When designing the study, the potential burden on participants was considered due to the inclusion of an increased number of treatments compared to prior studies and the longer sham-controlled period. To minimise this burden, it was first decided to schedule the treatments around the participants’ inpatient and outpatient program at the hospital to minimise travel burden. Second, we implemented an overall 2:1 active to sham randomisation so that participants are twice as likely to receive active treatment in the sham controlled RCT phase of the study. Another strategy was to provide all participants who complete the first 8 weeks RCT the option of receiving 12 weeks of open label active home based tDCS treatment, i.e. the study provided the option of extended active tDCS treatment to all participants.

AN patients in previous studies were either in-patients receiving pharmacotherapy and psychotherapy [7] or out-patients with or without ED treatment [20, 21]. In this study, all participants will start as inpatients who will be receiving intensive concomitant treatment, i.e., comprehensive in-patient program with individual medication and/or psychotherapy and group cognitive behavioural therapy (CBT). This study will therefore explore, for the first time, the potential for additional therapeutic benefits of brain stimulation combined with existing eating disorders interventions.

AN has one of the highest treatment costs of any psychiatric disorder, largely due to the high cost of recurrent hospitalisation for nutritional rehabilitation [35]. Our study will explore the potential for these treatment modalities to reduce the length of hospital stays and emergency readmissions. Health economic data for both treatment modalities will additionally have utility from a service perspective, given the disparity in resource requirements between the two treatments (TMS, tDCS) in terms of costs for patients and access to treatment for people living in remote and rural areas (i.e., for at-home tDCS).

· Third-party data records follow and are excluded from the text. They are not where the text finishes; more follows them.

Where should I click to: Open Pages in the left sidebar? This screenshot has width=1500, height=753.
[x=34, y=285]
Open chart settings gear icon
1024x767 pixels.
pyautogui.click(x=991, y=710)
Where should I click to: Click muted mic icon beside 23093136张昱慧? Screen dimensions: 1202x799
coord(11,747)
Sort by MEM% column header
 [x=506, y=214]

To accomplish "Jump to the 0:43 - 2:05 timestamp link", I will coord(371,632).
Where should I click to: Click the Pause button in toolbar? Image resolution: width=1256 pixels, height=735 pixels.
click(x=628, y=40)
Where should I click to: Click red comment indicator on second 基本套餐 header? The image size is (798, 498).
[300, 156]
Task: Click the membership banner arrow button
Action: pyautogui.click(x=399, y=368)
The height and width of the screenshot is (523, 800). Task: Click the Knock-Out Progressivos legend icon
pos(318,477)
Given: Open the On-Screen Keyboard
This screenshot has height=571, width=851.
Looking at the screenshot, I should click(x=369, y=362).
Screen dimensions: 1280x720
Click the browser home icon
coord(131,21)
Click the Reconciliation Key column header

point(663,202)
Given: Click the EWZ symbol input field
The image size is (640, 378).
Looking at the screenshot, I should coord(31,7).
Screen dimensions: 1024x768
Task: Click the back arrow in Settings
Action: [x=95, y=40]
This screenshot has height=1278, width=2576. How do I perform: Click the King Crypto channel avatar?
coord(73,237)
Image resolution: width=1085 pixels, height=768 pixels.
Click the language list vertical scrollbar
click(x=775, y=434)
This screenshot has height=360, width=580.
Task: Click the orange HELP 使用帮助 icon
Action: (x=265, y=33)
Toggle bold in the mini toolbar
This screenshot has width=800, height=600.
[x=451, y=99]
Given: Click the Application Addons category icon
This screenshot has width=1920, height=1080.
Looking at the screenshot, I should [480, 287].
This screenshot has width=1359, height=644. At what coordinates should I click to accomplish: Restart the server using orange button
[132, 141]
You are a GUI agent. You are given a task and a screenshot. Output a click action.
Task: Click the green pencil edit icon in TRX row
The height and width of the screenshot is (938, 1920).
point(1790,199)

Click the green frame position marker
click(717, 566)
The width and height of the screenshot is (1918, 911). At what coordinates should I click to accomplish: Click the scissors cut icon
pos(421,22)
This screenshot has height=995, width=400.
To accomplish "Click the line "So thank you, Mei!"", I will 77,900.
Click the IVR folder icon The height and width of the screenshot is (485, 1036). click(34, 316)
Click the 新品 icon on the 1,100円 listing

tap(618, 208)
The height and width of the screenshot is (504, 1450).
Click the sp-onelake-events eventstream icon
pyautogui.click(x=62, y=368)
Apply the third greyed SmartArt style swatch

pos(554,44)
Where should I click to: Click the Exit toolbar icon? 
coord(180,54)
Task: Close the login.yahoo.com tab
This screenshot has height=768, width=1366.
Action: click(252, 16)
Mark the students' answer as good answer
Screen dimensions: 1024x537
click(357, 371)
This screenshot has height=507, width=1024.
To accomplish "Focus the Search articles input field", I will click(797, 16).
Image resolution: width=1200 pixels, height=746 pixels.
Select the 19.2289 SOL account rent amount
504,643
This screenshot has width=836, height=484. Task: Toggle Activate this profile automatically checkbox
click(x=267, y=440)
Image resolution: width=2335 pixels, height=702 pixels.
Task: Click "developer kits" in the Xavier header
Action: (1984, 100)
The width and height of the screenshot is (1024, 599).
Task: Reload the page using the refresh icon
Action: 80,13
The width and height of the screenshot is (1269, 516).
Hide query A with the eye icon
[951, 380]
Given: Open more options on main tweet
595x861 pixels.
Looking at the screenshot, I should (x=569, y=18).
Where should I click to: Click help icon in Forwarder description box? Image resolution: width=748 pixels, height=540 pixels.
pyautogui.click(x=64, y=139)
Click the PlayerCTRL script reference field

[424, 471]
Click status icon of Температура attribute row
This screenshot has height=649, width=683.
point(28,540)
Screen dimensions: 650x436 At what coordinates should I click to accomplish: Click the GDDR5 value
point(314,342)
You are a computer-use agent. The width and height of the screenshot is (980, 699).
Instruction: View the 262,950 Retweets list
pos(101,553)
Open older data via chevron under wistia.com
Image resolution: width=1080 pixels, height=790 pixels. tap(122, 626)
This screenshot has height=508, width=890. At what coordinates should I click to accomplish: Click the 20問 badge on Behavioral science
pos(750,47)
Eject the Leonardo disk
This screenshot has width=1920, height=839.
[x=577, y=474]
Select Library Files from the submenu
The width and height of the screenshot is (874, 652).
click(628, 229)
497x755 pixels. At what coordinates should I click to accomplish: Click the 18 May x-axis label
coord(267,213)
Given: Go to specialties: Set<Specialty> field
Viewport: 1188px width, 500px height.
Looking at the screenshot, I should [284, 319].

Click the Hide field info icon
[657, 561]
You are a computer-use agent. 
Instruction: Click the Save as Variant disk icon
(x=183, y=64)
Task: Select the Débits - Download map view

AN has been associated with impaired quality of life and lower preference-based health state utility values [2, 42, 49]. Utility values are used to calculate quality adjusted life years (QALYs) and used as an outcome measure by health technology assessment agencies such as the Pharmaceutical Benefits Advisory Committee in Australia and The National Institute for Health and Care Excellence in the UK. Our analysis will investigate the potential for these treatments to improve the quality of life and health state utility values for people with AN. This data will be useful for input into future trials and model based economic evaluations of these treatments.

Future larger scale multicentre clinical trials should be designed to determine the optimal number and duration of non-invasive brain stimulation treatments for AN. The possible use and comparison of personalized protocols can provide valuable insight as it has been shown that TMS, derived from various neuroimaging techniques, tend to be more effective than standard TMS in the treatment of depression [62]. The rTMS/tDCS treatment target guided by MRI [13] could also potentially increase treatment efficacy in AN. Future trials should include even longer-term follow-up to determine if positive clinical outcomes are maintained following neuromodulation treatment or if these effects diminish with time.

In summary, research into non-invasive brain stimulation as treatments for AN has potential to improve clinical outcomes for patients by comparing the relative efficacy and acceptability of both treatment modalities in the inpatient and at-home setting (i.e., for at-home tDCS) results from this study will provide important information for informing future larger clinical trials of these treatments for AN.

Trial status

Clinical Trial Protocol version 8 dated 11 July 2023. Recruitment commenced in August 2023 and will end in May 2025.